Medicinal Mushrooms

Welcome to the amazing world of medicinal mushrooms!

reishi mushroom
Reishi antler (Ganoderma Lucidum)

Mushrooms have been a source of fascination in humans for thousands of years. They have been used in traditional medicine for more than 2000 years that we are aware of and probably much longer.

Until the last 150 years, we knew very little about fungi, which is surprising for how important they are to nearly every aspect of life. With the increased interest in fungi over the last twenty years for food, environmental clean-up, and medicinal use, many new resources have been used to study them. What we discovered is that we knew a lot less than we thought and there is a fantastic world waiting to be explored.

There are about 10 times more species of fungi than there are of plants.

The estimated 2 - 3 million species of fungi that exist come in a vast array of shapes and sizes. Many of them are edible and delicious, many more of them have strong medicinal properties*. Overall, less than 10% of the estimated species have been named and categorized let alone studied.

While we don't understand every aspect of fungi yet, we do know that the identified medicinal fungi contain a complex array of beneficial compounds. These compounds through their complexity can support our immune systems, act as adaptogens, and help balance the function of important systems in our bodies*.

The complexity of fungi is what has made them so successful and resilient in nature and what creates their strong medicinal properties. Fungi produce their own anti-bacterial, anti-viral, and anti-fungal compounds to protect themselves in their environment. They also "breathe" air, expel carbon dioxide, as well as produce their own vitamin D when exposed to sunlight—like we do.

Many isolated elements of fungi are currently used in pharmaceuticals and we are sure that there will be many more in the future. While isolated components have their place, it is really the blend of all the polysaccharides, ergosterols, triterpenoids, and other acids they produce that make fungi so powerful. Each species of fungi has their own unique combination of medicinal elements.

Medicinal polysaccharides called beta-glucans are a very trendy topic at the moment. All of the medicinal mushrooms contain beta-glucans, it is part of their cell wall structure. Each species has its own variation of beta-glucan, these are one important part of what fungi have to offer. Keep in mind that they are not the only medicinal component of fungi and as important as they are, they are likely more effective in combination with the full range of medicinal constituents of the fungi.

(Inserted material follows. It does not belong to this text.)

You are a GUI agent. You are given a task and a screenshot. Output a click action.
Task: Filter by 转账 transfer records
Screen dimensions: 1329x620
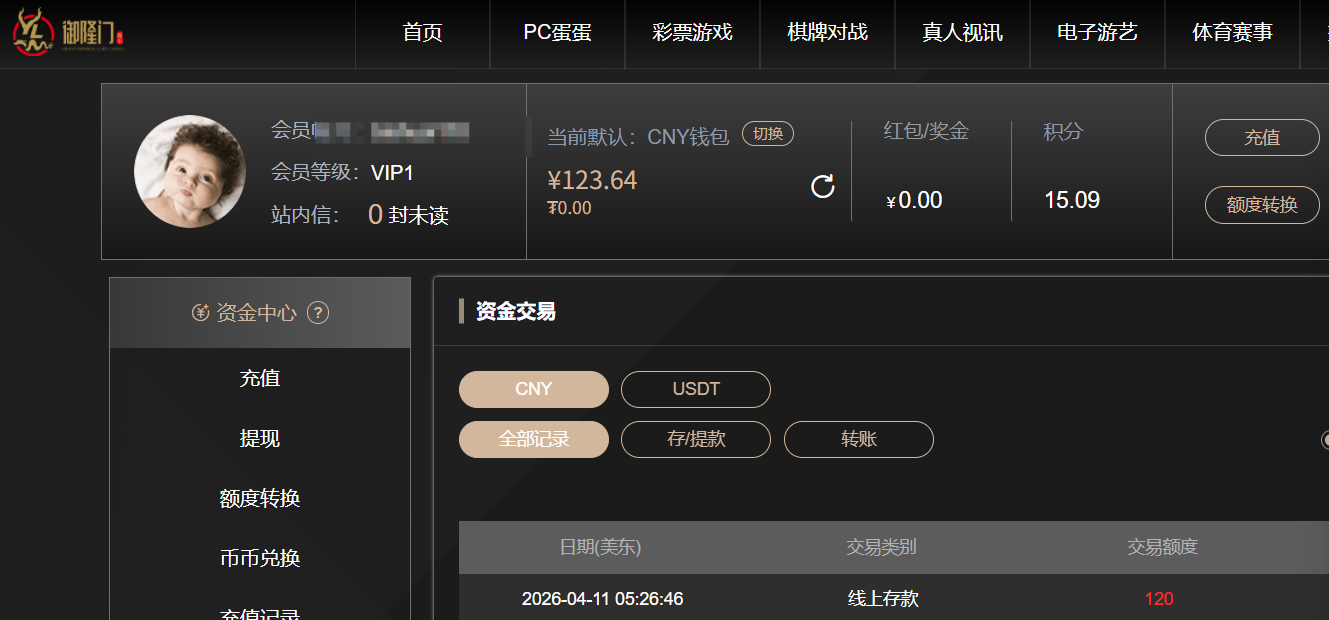coord(858,439)
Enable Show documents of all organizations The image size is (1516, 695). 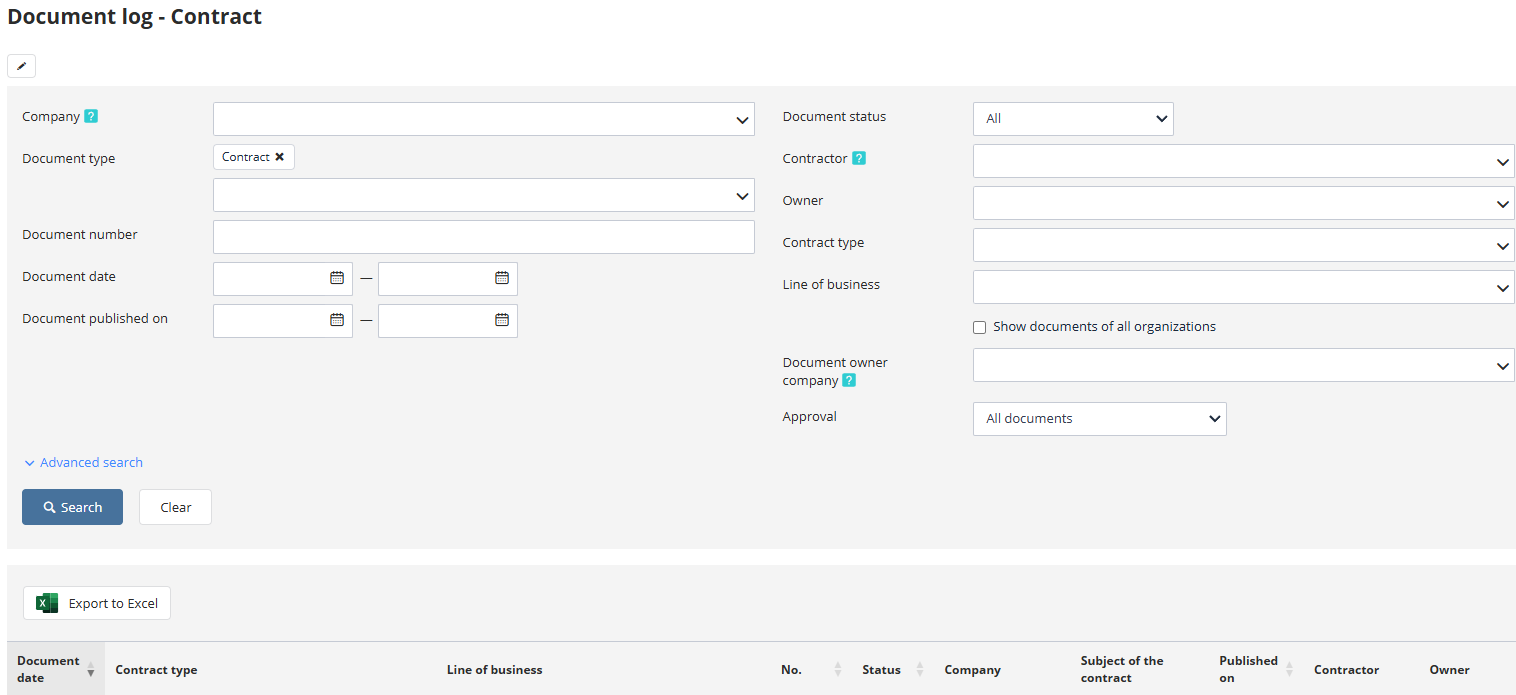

As you read and research more about medicinal mushrooms on the Internet, you will find a lot of different opinions. Mushrooms grown on wood vs. mycelium on grain. Marketing hype that "our 3500:1 ratio is the most potent on the planet" or  "We've discovered the strain of Reishi used by the Emporer of the Ming dynasty!" Much of this comes from the inherent need to create fear or desire to get people to buy products. Some of this definitely comes from the fact that we still have so much to learn about fungi. Overall, it can be very confusing and annoying to sort through.

At Profungi we try to keep a balanced perspective and stay grounded in what we do. While we believe in our processes and the quality of our ingredients, there are other companies that make quality products as well. If you are looking for something we don't make, or want to try a different product, here are links to some companies we respect.

Gaia Herbs Fungi Perfecti Urban Moonshine Mushroom Science

Keep exploring on our Ingredients page to find out about the fungi and herbs we work with or read about the individual extracts and blends we make here.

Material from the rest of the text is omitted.